Der Inhabername verschwand aus der Firmierung. So sieht es die Konzeption vor. Kemmer steht dazu und betont: "Kunden, die nach 15 Jahren Wohnen & Sparen noch zu Kemmer gehen, gehen jetzt zu Mäx. Sie wissen, daß die Unternehmerfamilie Kemmer hinter dem Namen Mäx steht. Und den Neukunden ist es gleich, ob sich hinter Mäx der Herr Meier, Müller oder Kemmer verbirgt, solange Ware, Preise und Service stimmen".

Mäx hat bei Decor-Union in mehreren Etappen eine Wandlung vom Fachdiscount- zum Fachmarkt moderner Prägung erfahren. Karsten Kemmer war an der konzeptionellen Neuausrichtung im Rahmen eines Arbeitskreises mitbeteiligt. So ergriff er auch die Chance, mit dem Neubau diese moderne Generation von Mäx-Fachmärkten als erster umzusetzen.

Der nahezu ideale Standort

Durch die Standortverlegung rückte nach Kamen nun Unna deutlich stärker in den Fokus. "Wer von Unna auf die Autobahn will, muß an unserer Rückseite vorbeifahren", sagt Kemmer. Und dabei weisen die plakativ an der Hallenrückseite angebrachten Piktogramme auf die geführten Sortimente hin. So gewann man deutlich an Hochwertkunden

Die vom direkt gegenüberliegenden Ikea her kommenden Kunden sind eher solche für das Cash-and-Carry-Geschäft. Eine bestimmte Klientel also, die das mittlere Preissegment sucht. "Unsere klassischen Kunden nehmen hingegen unser Dienstleistungsangebot voll in Anspruch und kaufen in der Regel höherwertig", so der Inhaber. Im Segment Teppichboden etwa liegt der Schwerpunkt im Rollenprogramm bei 8 bis 15 EUR/qm, verkauft werden aber auch Kupons ab 30 EUR/qm.

☆ ☆ ☆

## Aufgabe
Schreib den Text oben über den Mäx-Fachmarkt nach seinem letzten Satz weiter. Die anschließenden Daten stammen aus einer anderen Quelle.

## Datenauszüge
☆ ☆ ☆

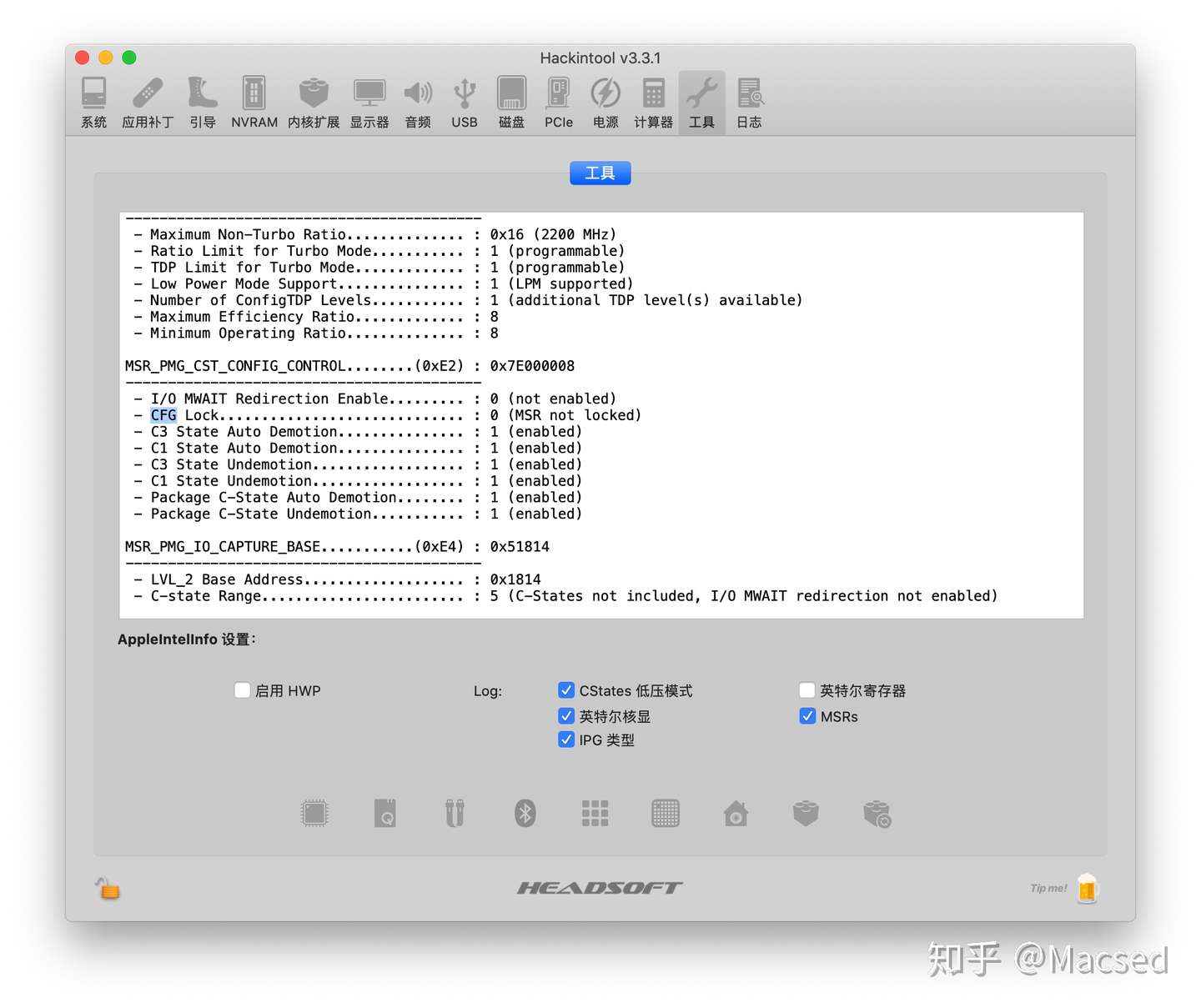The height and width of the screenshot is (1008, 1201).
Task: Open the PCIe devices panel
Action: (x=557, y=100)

☆ ☆ ☆

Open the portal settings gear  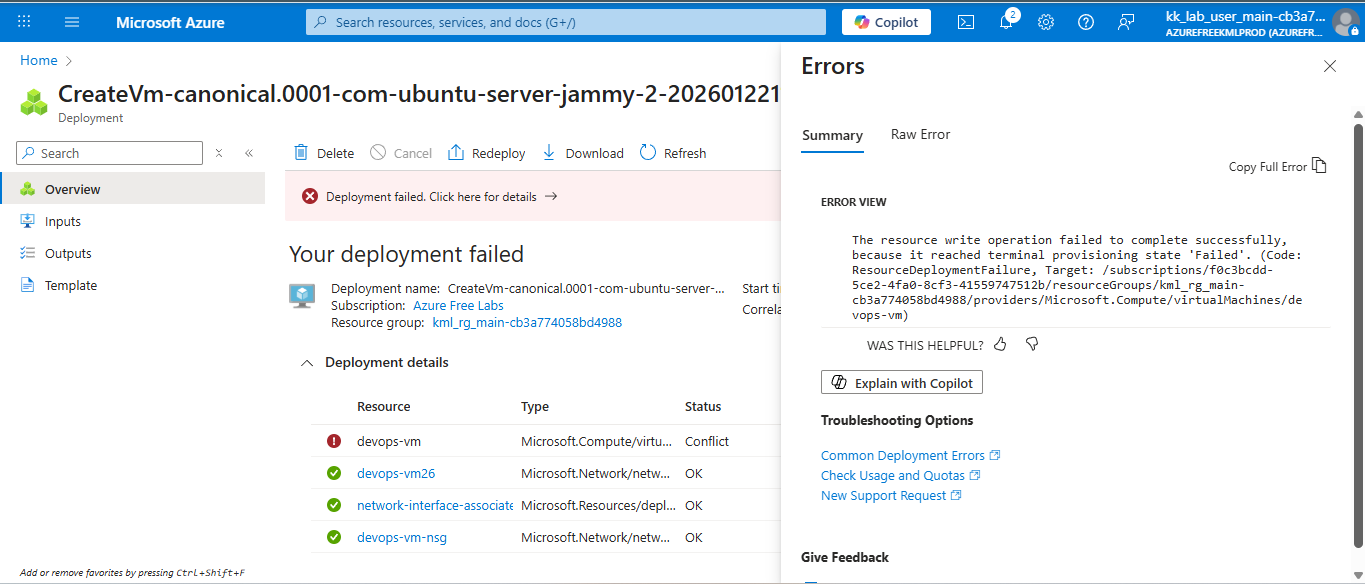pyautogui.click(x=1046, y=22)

☆ ☆ ☆

## Ausgabe zur Übung
Insgesamt deckt Kemmer an diesem Standort mit seinem Mäx-Fachmarkt ein Kerneinzugsgebiet von rund 150.000 potenziellen Interessenten ab. Wobei sich hier zwar jede Menge Baumärkte tummeln, der Fachmarktbereich allerdings recht dünn besetzt ist. Kemmer kann es recht sein.

Rundgang durchs Haus

Es handelt sich um einen modernen rechteckigen Flachbau auf einer Ebene. Von den 2.000 qm umbauten Raums sind 1.750 qm reine Verkaufsfläche, der Rest verteilt sich auf Lager, Büro- und Sozialräume. Die die Breite der Halle einnehmende Eingangsfront ist verglast und sorgt somit im vorderen Teil für Tageslicht. Ansonsten werden die Räumlichkeiten durch eine gleichmäßige Kunstlichtbeleuchtung erhellt: Die Pendelleuchten mit Refraktor lassen auch die Hallendecke einigermaßen hell erscheinen. Zusätzliche Spots beleuchten die Ware punktuell. Zu erwähnen sind außerdem die großformatigen Piktogramme an der Eingangsaußenseite, welche auch vom gegenüberliegenden Ikea-Haus aus gesehen werden können.

Vom Eingang her führt ein breiter Gang bis zum Hallenende, der nach zwei Dritteln von einem breiteren Quergang gekreuzt wird. Zusätzlich gibt es bewußt eng gehaltene Quergänge. Die Übergänge von einer Warenabteilung zur anderen sind fließend.

Die gesamte Halle kann vom Anfang bis zum Ende überblickt werden, am besten vom leicht erhöht liegenden Büro am Hallenende. Innenarchitekt Frank Plehn verwandte auch hier so genannte Wandscheiben in Form freistehender farbiger Wände, die mehrere Funktionen besitzen: Sie dienen einerseits als Warenträger und zur Aufnahme von Beschriftung, andererseits als Raumteiler.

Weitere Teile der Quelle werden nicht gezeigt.